Adilson, assim que terminou sua conversa com
Paulo, o qual se juntara ao rol das crianças, voltara ao batente. Quando
chegamos o encontramos empenhado na construção das suas bonecas, voltara a
elas. Suas bonecas têm graça, está construindo um bom lote e nos
comprometemos a ajudá-lo a tentar vender seus produtos nesses dois últimos
meses do ano. Prestimoso, contou que o pedreiro que seu Roberto, da Grua,
enviara, e com o qual realça que fez amizade, está terminando o trabalho, a
Sabesp deverá ligar a casa na rede de esgoto nos próximos dias. Ainda
pacientemente nos mostrou um pouco como trança as linhas no seu trabalho de
artesão. Conversando, relembrou que também é marceneiro, e que espera ter
condições de produzir objetos de madeira no futuro. Procurei incentivá-lo a
continuar nessa lide, lembro que lhe disse:
– O importante no trabalho é engrenar. Uma
coisa leva a outra.
Reconstruir a vida pede, antes de tudo,
tenacidade.
Comprometemos a passar rapidamente no próximo
fim de semana para pegar as primeiras bonecas desse lote que devem ficar prontas
até o sábado e disponibilizaremos para todos.
Ao começarmos a nos despedirmos, vi as crianças
sutilmente cochicharem no ouvido da Gisele, seus cabelos e rostos revezavam-se
se escondendo para falar atrás dos cabelos compridos da nossa amiga. Mais tarde
ela nos explicou:
– Eles e a Mineira me pediram se conseguiria
algumas camisetas, calcinhas e cuecas para elas, as camisetas estão com muitos
furos, e as meninas quase não usam calcinhas em casa, as poucas que tem estão
cheias de furinhos, os meninos a mesma coisa. Shirley ainda pediu um tanto tímida,
remédio para piolhos. Crianças gastam mais as roupas, além do próprio uso
elas crescem.
Vamos tentar arrumar, sem promessas que possam
ser quebradas, alguma coisa nesse sentido. Procuro evitar prometer, digo
constantemente que tentaremos, deixar de realizar algo prometido pode ter um
impacto negativo emocional maior.
Antes de finalmente sairmos ouvimos a Mineira
queixar-se que a sua filha mais velha novamente saíra de casa.

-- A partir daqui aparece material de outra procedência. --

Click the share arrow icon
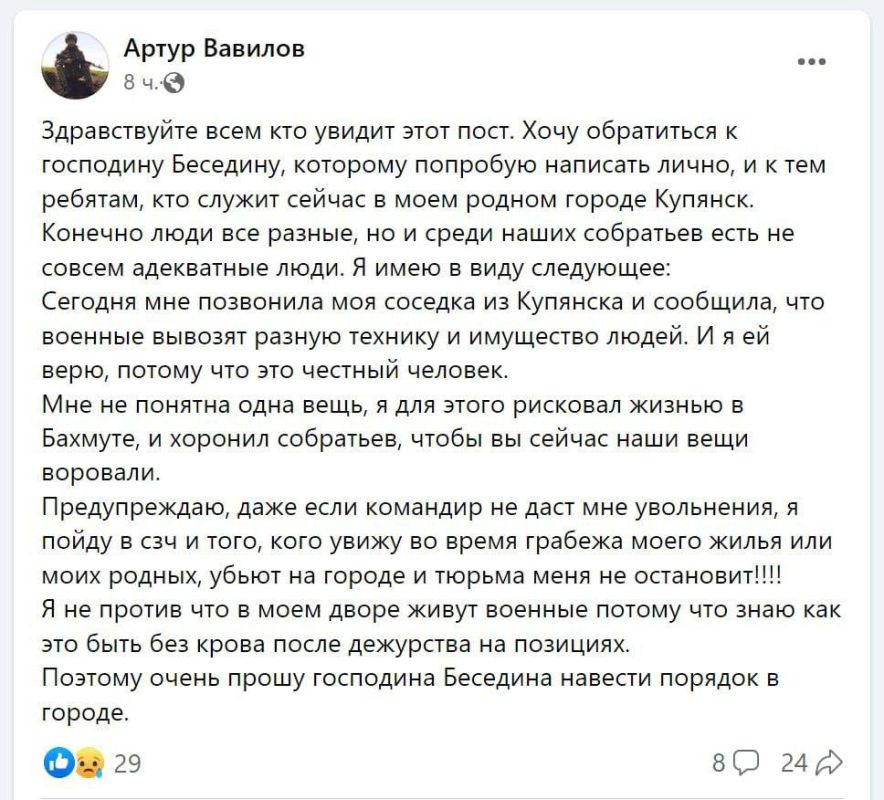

– A Sheila discutiu com o Adilson e saiu de
casa com o marido dela.
Já notara a ausência dela ao chegar. Trouxera
uma foto para ela, lembrei-me que no dia da festinha a Raquel tirou uma foto
dela com o cachorrinho no colo e ela nos cobrou depois uma cópia desta foto.
Continuando a via crucis das mães que sofrem, quando não é por um filho é
por outro ou pelo marido, ela, no canto, reafirmou que a filha não se dá bem
com o Adilson, acabaram por discutir, talvez até pela sensibilidade da
gravidez. Para a casa da sogra também não iria
porque não dava bem com esta, temporariamente acabou indo para a casa de uma
amiga da Mineira, ali mesmo no Glicério. Nossa amiga, a Mineira, lamentava,
mas, como sempre, se mostrava forte, exemplo para todos.